Thea felt a spark of trepidation. If the buffet were worse than the entertainment, it must be awful. Still, she was hungry, and if she ate nothing, what would her excuse for staying be?
She saw that Lady Boyle had been right about most of the guests leaving because there was a very short line at the buffet table and only a few of the eating tables were occupied. She found punch for her aunt and saw both Lady Upworth and Lady Boyle seated before making her way to the food table.

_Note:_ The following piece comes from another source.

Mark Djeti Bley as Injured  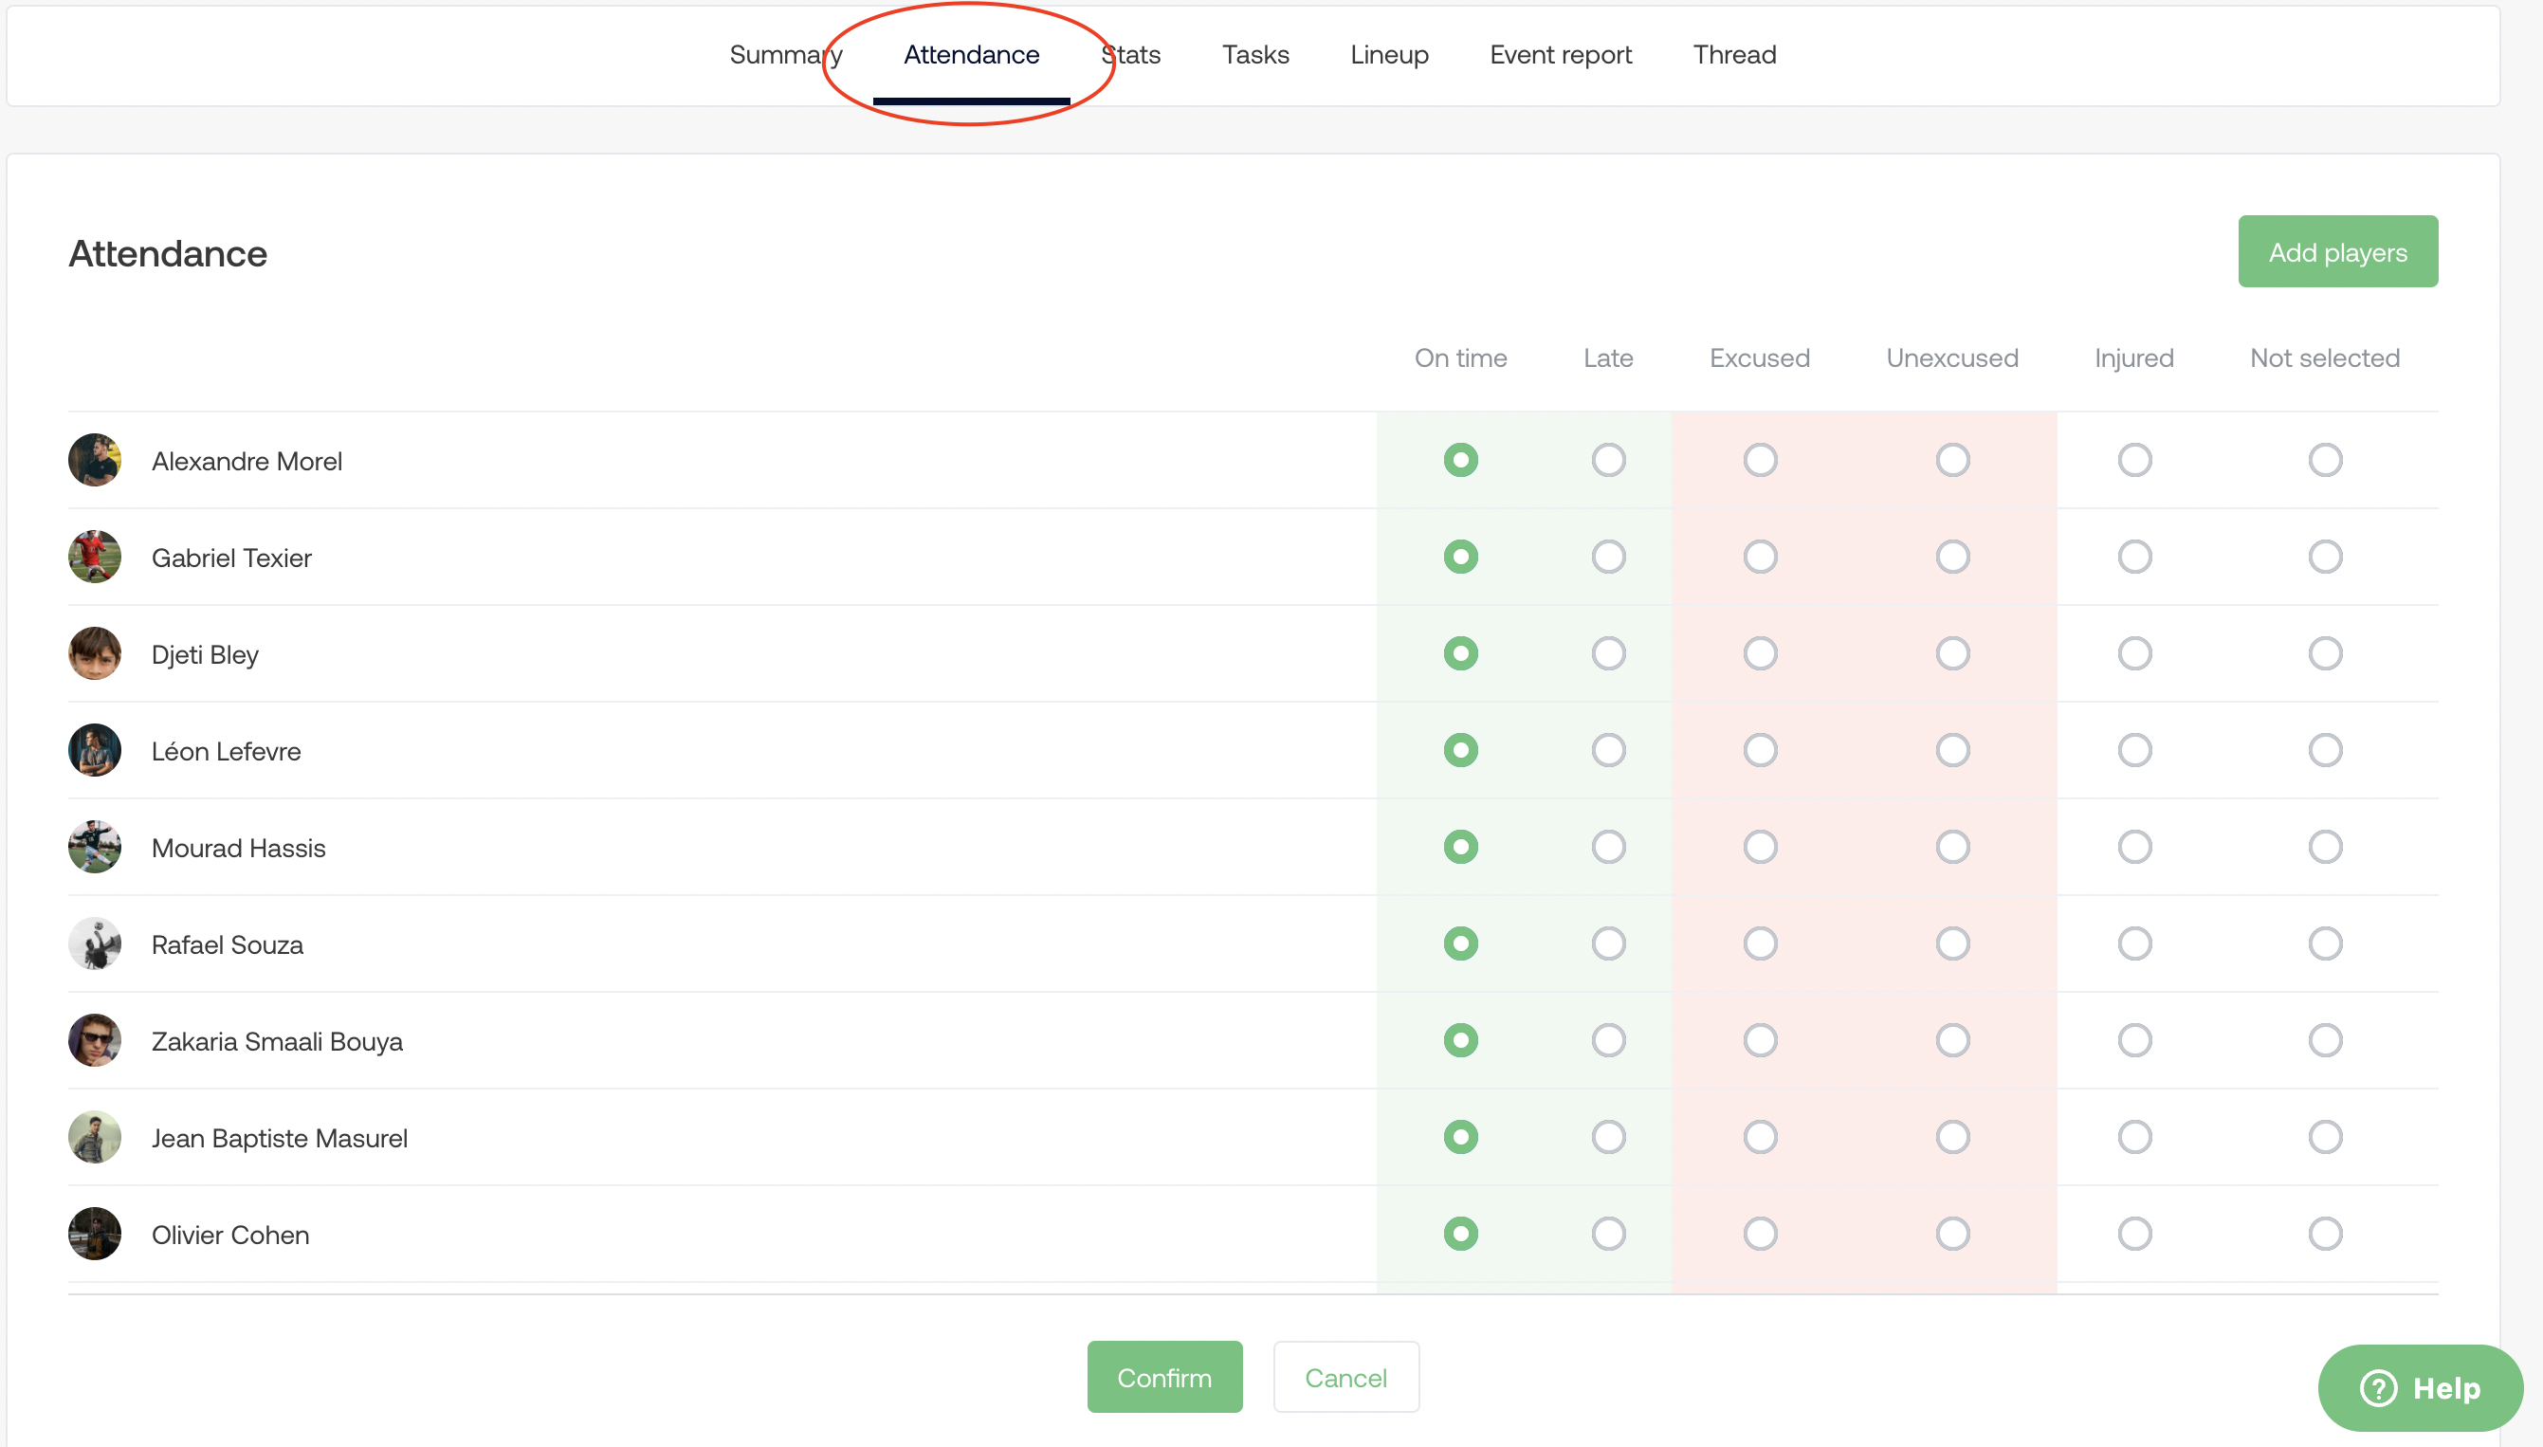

As she surveyed the fare offered, she didn't see the reason for such a lack of enthusiasm. True, the food had none of the flare or color that she would have found at a buffet back home, but then most of England's food was bland compared to the fare she had been raised on.
As she took a lobster patty and placed it on the small china plate, she heard a soft voice to her left.
"Do you think we acquire the ability to sleep sitting up as we get older, or is it something one is born with?"
Feeling uncertainty and excitement in a volatile mixture inside her, Thea turned to Irisa. "I don't know, but I'll admit I have wished more than once for the knack."
Putting out her hand, her sister said, "I am Lady Irisa Selwyn." Turning to a lovely, willowy creature with brown ringlets cascading down her back, Irisa said, "This is my bosom beau, Cecily."
The brunette smiled charmingly. "You will have to forgive Irisa's impetuousness. She forgets herself."
Irisa laughed, the sound touching Thea's heart. Her sister's laughter. She had not been sure she would ever hear it.
"Don't mind Cecily," Irisa said. "She would wait to have our chaperones introduce us, but that seems silly to me. You are here with my aunt, after all."
Thea felt a rash of gladness at Irisa's flouting of convention. "It's nice to meet you both. My name is Thea Sel—" She could not give Irisa her real name. Not yet. She pretended to cough and then said, "Selby."
"Miss Selby, you are here with Lady Boyle and Lady Upworth, aren't you?" Cecily asked, apparently questioning Irisa's claim that Thea had arrived with her aunt.